Little birds, little birds, don't I love your whispers!

Salim Lone was around. I am not sure if he still is, but then again, I saw him last week in the Prime Minister's boardroom. There were some councillors meeting the PM and he was right there looking and enjoying it.
Salim Lone, just in case you forgot, is the thinktank of a man that mobilised all the media in Kenya to look at Raila Odinga as the saviour of the country in the 2007 General Elections. He is a strategist, a political thinker with an astute mastery of the workings of the media. You just have to love this guy. And as he went underground on Friday, he let the Prime Minister hog the headlines with a political bass when he called for the resignation of Education Minister Sam Ongeri and the permanent secretary Karega Mutahi.
So, the PM was more visible for what he said and what he didn't say.
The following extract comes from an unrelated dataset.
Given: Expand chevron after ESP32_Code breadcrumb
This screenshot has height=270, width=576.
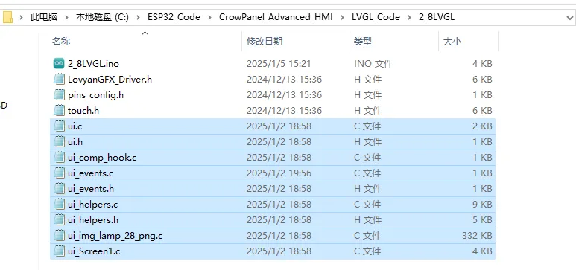Looking at the screenshot, I should 209,17.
That's fine. But all sides of the story have to be looked at, and in my earlier note after I left the meeting, I alluded to double-speak. I still stand by that.
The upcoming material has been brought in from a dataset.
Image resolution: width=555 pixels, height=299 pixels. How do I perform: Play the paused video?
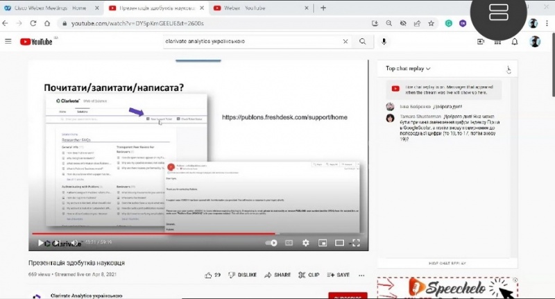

Yes, some people will stop reading at this stage, but come on, Raila Odinga is the enigma in Kenyan politics, no? I just hope I didn't upset you. But I digress.
Now, let's go to the little birds that have been busy on the grapevine with lots and lots of stories about ODM's strategy for the constitution and the takeover of government after the May or is it June Constitution Referendum.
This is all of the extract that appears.